Presented by Art + Australia as part of Melbourne Art Book Fair
Multinaturalism editor Tessa Laird talks to Chilean artist and curator Camila Marambio and trawlwoolway artist and educator Lauren Gower about the anthropological term “multinaturalism”. This term attributes personhood to all beings (animals, rocks, trees, rivers, mountains and humans) and assumes kinship between them. What does acknowledgement of kinship and personhood involve, and how might this help us to, in Gower’s words, “restore the future”?
Speakers
Tessa Laird is a Pākehā artist and writer. Originally from Aotearoa New Zealand, she lives in Naarm/Birrarung-ga and is Lecturer in Critical and Theoretical Studies at VCA Art, Faculty of Fine Arts and Music, University of Melbourne. She has been an art critic for more than 25 years and co-founded and edited two New Zealand art magazines: Monica Reviews Art and LOG Illustrated. She edited Art + Australia Online from 2017 to 2019.

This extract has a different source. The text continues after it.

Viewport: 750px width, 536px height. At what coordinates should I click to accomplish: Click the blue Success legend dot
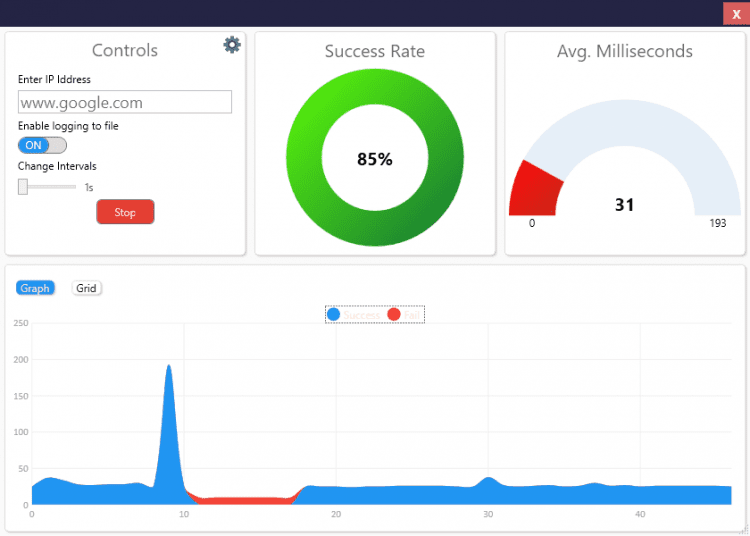[x=333, y=315]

Camila Marambio is a curator, private investigator, permaculture enthusiast, amateur dancer and writer. In 2010, she founded and now directs the nomadic research program Ensayos. Ensayos brings together artists, scientists and locals to exercise speculative and emergent forms of eco-cultural ethics at the world’s end. She is co-author of the books Slow Down Fast, A Toda Raja, with Cecilia Vicuña (Errant Bodies Press, 2019) and Sandcastles: Cancerous Bodies and Their Necro/Powers, with Nina Lykke (forthcoming).
Lauren Gower belongs to the trawlwoolway people of tebrakunna country / Cape Portland in northeast lutriwita / Tasmania, and currently lives in unceded Kulin country in Melbourne. She is a writer, artist and plantsperson who engages in place based restorative practices for country, community and self that centre First Nations ways of being, doing and knowing.
Film Makers
Tina Stefanou an Australian-Greek Melbourne-based artist working across performance, movement, experimental voice, sculpture, moving image and sound.
Peter Waples-Crowe is a queer Ngarigu artist whose practice is informed by his lived experience and
operates at the intersection of identity, blak spirituality and Australia’s ongoing colonisation.
Sebastian Wiedemann is a filmmaker-researcher and philosopher, working in the fields of experimental cinema and environmental humanities. He is also editor and curator at Hambre | espacio cine experimental. He is the author of Deep Blue.